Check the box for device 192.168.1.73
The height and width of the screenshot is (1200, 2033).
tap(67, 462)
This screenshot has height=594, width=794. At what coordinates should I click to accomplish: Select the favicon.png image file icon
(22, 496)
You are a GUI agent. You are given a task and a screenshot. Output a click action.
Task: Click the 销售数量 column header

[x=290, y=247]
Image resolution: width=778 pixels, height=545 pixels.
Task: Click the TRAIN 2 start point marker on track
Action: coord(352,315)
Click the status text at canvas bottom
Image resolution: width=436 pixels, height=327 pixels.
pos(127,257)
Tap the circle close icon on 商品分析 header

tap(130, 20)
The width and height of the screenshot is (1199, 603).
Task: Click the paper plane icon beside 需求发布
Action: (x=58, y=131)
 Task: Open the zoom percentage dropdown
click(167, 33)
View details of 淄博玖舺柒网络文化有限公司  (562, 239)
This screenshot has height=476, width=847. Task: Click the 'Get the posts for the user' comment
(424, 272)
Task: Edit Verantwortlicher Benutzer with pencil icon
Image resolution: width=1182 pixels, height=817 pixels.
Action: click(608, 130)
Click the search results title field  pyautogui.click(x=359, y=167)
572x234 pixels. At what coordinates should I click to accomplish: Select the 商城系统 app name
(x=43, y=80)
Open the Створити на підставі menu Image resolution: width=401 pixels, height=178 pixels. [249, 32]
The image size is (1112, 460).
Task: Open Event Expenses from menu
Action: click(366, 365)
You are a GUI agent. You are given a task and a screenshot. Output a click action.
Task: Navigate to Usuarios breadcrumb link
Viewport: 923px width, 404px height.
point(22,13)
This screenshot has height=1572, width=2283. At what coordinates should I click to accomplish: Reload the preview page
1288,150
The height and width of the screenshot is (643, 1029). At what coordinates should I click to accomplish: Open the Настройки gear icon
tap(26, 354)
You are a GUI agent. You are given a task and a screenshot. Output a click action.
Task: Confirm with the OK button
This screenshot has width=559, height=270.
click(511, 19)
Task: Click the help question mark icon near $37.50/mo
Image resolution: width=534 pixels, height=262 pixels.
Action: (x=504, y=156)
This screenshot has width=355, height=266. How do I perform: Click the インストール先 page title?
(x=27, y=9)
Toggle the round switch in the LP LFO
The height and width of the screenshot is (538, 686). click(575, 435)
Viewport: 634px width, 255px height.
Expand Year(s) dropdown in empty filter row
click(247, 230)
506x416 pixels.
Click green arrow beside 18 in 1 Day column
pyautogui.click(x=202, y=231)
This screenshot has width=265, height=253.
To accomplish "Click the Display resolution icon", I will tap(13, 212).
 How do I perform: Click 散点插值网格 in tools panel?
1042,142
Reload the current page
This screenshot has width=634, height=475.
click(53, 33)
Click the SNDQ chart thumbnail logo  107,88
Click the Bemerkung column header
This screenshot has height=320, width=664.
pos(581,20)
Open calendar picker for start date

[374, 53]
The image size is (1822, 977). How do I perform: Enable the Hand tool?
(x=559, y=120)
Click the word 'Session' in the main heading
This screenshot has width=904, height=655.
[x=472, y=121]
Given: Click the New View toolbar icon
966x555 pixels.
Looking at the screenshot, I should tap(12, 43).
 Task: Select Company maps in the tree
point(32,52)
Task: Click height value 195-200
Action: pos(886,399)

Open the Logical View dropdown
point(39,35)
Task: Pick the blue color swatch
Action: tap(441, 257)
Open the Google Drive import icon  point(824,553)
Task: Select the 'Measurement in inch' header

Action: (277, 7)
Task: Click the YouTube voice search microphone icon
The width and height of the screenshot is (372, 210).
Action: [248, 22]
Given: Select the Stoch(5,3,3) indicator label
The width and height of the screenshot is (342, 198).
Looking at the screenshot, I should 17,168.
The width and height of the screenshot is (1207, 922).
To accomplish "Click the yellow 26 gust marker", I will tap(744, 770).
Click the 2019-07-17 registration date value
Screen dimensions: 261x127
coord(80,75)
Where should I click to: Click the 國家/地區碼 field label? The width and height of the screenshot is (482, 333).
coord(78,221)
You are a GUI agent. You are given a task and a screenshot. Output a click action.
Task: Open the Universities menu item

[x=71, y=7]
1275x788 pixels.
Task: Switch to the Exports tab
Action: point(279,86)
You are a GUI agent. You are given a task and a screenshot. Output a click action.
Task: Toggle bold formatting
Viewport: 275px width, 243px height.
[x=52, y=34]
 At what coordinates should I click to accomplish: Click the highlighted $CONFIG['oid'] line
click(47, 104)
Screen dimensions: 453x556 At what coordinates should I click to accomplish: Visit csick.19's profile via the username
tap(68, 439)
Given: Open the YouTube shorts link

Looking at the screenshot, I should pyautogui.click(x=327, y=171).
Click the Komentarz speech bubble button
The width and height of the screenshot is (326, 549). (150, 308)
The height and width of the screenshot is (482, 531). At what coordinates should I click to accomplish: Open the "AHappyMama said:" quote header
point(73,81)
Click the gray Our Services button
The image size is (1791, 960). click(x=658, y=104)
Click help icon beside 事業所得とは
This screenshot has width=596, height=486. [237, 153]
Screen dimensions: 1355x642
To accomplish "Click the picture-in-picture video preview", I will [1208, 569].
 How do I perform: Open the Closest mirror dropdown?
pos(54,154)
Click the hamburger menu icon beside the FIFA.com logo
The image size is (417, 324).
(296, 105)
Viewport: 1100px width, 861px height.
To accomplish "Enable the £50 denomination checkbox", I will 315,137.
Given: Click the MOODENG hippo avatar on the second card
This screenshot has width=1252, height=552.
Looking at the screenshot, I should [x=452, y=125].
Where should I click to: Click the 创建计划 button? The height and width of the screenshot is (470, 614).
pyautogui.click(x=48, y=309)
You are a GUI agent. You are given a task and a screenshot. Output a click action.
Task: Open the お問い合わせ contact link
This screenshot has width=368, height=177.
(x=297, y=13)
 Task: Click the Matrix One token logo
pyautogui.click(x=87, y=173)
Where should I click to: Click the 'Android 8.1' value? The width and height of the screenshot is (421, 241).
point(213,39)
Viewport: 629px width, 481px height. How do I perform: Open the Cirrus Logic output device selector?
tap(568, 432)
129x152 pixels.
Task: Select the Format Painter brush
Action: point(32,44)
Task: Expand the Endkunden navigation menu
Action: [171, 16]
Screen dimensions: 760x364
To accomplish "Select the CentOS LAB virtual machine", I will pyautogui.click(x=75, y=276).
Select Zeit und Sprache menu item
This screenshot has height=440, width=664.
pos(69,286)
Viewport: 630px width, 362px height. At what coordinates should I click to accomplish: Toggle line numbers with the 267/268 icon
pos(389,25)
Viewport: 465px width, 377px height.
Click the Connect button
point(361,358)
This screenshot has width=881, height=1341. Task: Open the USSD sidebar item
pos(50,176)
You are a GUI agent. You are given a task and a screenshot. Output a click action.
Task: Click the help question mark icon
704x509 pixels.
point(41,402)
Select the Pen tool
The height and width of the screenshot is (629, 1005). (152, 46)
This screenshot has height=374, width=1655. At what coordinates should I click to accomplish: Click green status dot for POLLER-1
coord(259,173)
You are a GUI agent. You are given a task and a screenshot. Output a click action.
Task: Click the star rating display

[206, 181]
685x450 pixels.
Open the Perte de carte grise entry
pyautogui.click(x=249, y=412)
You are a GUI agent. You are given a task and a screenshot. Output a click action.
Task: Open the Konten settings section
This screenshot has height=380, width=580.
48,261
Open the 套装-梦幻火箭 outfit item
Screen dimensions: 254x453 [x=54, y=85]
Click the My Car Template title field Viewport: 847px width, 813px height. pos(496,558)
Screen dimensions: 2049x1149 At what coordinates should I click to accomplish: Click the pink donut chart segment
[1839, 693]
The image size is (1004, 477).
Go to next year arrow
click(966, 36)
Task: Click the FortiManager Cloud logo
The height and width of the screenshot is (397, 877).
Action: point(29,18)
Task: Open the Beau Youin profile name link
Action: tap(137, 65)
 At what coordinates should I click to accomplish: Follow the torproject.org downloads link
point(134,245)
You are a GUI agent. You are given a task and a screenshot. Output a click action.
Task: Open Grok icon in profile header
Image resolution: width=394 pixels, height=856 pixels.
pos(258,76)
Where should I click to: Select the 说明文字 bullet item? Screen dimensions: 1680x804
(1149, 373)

= = = =

GOAL OF THE EXERCISE: Begin at the line that contains "Click the SNDQ" and stop after the line that contains "coord(78,221)". Rewrite those items with "Logical View" swapped for "Physical View" and everything else left as it is.

FINAL RESULT:
Click the SNDQ chart thumbnail logo  107,88
Click the Bemerkung column header
This screenshot has height=320, width=664.
pos(581,20)
Open calendar picker for start date

[374, 53]
The image size is (1822, 977). How do I perform: Enable the Hand tool?
(x=559, y=120)
Click the word 'Session' in the main heading
This screenshot has width=904, height=655.
[x=472, y=121]
Given: Click the New View toolbar icon
966x555 pixels.
Looking at the screenshot, I should tap(12, 43).
 Task: Select Company maps in the tree
point(32,52)
Task: Click height value 195-200
Action: pos(886,399)

Open the Physical View dropdown
point(39,35)
Task: Pick the blue color swatch
Action: tap(441, 257)
Open the Google Drive import icon  point(824,553)
Task: Select the 'Measurement in inch' header

Action: (277, 7)
Task: Click the YouTube voice search microphone icon
The width and height of the screenshot is (372, 210).
Action: [248, 22]
Given: Select the Stoch(5,3,3) indicator label
The width and height of the screenshot is (342, 198).
Looking at the screenshot, I should 17,168.
The width and height of the screenshot is (1207, 922).
To accomplish "Click the yellow 26 gust marker", I will tap(744, 770).
Click the 2019-07-17 registration date value
Screen dimensions: 261x127
coord(80,75)
Where should I click to: Click the 國家/地區碼 field label? The width and height of the screenshot is (482, 333).
coord(78,221)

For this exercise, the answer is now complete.